Неопределенность в ответах на такие вопросы означает, что общество в аномии. Попросту не сформировалось общее представление о том, что существует несомненно, и поэтому, в частности, отсутствуют те ценности и правила, которые образуют и сохраняют социальный порядок. Вернуть его к норме – задача политиков, а не социологов. Но для этого они должны думать в тех категориях, в каких мы сами себя описываем. Но и мы сами не можем описать себя внятно в каких-либо точных параметрах.
Любого человека за границей спроси, к какой группе он относится, и ответ будет однозначным. Там без понимания своей принадлежности ты никто. Точнее, ты не адекватен и подозрителен.
У нас же из этого произрастают некие массовые странности. Это выражается, например, в том, что официальные выкладки в связи с кризисом, санкциями почему-то устойчиво не сходятся с реальностью.
По официальной статистике, например, в связи с кризисными явлениями потребление снизилось весьма ощутимо. Но какой бы срез мы ни брали, московский или региональный, везде выходит, что реальное потребление ощутимо не уменьшилось. Общая его структура изменилась относительно мало, но ассортимент меняется, народ переходит из больших универмагов в маленькие магазинчики, но в целом в жизни радикальных изменений нет. А цены меж тем растут.
Хочется грубо спросить: граждане, откуда «бабки»?
Беспартийный райком в действии
В одной поездке мы взялись это выяснить. И только через несколько дней в случайном разговоре вылезло, что четыре района (два в Волгоградской и два – в Воронежской области) объединены в единые распределенные мануфактуры.

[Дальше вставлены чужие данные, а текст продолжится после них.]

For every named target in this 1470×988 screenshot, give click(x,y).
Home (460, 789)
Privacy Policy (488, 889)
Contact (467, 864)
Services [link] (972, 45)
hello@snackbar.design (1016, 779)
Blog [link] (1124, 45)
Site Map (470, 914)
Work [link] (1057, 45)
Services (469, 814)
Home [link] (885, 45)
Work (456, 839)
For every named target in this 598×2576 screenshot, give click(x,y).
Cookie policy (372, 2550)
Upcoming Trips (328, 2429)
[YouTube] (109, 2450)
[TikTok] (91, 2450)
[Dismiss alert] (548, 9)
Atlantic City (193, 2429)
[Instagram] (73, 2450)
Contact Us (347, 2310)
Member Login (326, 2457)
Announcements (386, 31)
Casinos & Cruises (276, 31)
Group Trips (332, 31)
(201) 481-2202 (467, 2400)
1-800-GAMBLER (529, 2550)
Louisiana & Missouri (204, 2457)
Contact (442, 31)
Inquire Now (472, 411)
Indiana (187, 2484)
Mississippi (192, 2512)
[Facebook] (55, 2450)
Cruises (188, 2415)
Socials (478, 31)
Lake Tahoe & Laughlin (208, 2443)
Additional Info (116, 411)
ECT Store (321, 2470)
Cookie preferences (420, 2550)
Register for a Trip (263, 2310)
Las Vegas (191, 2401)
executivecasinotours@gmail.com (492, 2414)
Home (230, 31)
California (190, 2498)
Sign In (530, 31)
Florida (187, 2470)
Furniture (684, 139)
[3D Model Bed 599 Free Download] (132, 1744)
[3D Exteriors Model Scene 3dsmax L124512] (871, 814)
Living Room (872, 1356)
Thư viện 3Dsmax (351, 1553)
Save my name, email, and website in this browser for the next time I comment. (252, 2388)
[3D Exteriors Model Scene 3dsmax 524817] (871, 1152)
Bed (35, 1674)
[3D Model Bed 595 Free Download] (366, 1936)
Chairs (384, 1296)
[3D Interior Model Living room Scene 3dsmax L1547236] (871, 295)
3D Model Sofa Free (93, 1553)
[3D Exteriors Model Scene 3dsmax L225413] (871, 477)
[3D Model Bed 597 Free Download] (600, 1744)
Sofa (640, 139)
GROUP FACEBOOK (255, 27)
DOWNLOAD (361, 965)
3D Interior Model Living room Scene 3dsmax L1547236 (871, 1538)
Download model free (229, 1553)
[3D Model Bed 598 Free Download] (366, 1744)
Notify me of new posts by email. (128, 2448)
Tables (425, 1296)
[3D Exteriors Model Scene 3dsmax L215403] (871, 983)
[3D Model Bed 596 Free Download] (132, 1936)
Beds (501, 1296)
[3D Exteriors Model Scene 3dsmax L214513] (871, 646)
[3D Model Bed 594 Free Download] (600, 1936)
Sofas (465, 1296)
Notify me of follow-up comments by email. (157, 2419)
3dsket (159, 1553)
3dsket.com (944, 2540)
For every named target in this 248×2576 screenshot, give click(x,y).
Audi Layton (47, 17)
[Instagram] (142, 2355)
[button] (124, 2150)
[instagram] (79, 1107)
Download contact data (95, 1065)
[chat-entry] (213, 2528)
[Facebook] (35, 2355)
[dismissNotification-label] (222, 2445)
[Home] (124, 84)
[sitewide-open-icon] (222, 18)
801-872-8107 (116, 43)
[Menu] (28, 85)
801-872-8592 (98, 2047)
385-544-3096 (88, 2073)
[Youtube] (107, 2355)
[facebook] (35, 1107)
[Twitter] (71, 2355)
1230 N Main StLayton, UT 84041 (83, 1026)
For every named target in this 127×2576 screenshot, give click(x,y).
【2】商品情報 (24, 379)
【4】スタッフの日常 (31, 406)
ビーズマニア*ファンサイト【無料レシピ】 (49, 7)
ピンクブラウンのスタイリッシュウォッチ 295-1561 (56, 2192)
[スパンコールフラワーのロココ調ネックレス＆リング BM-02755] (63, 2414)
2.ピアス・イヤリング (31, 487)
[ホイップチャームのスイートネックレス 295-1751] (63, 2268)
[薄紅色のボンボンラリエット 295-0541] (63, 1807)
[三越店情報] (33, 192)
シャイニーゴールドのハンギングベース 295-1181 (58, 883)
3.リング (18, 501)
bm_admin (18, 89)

То есть кто-то выращивает овец и коз, кто-то их вычесывает, а кто-то обрабатывает, шерсть отмывает, так что в дома она уже поступает отмытой, отбеленной, и там ее распушают и вяжут, в том числе дети, начиная с пяти лет.
Продукцию (пуховые изделия) реализуют на ярмарке. Ярмарка ночная, с 4 ночи до 10 утра, три дня в неделю, оптовики – цыгане. Они закупают и развозят пуховое вязание по всей стране.
Значит, кто-то обеспечивает им фактическую независимость от государства и определенный образ жизни.
Мы идем со студентами в здание районного начальства. Глава администрации района сообщает, что здесь раньше был райком партии.
Спрашиваю: «А сейчас можете назвать людей, которые фактически являются членами бюро?» В ответ он начинает загибать пальцы.
То есть структура на самом деле сохранилась – неформально существующая, по сути, партийная организация.
Причем нет там никаких политических ориентировок ни от «Единой России», ни от ЛДПР, ни от агентов «вашингтонского обкома».
Здесь смотрят телевизор как бесконечную мыльную оперу, не различая программы на аналитические, новостные и развлекательные. Главное, что к обыденной жизни здесь это не имеет никакого отношения. Люди на экране для них – просто персонажи, за которых можно слегка попереживать. Или над ними «поржать». А то даже и посочувствовать. Хотя бы тому, что «им же там в телевизоре даже материться нельзя».
В результате таких поездок вольно или невольно приходишь к выводу, что нашу страну составляют некие промысловые сообщества, сплоченные такой мощной теневой деятельностью, которая на самом деле вся на виду.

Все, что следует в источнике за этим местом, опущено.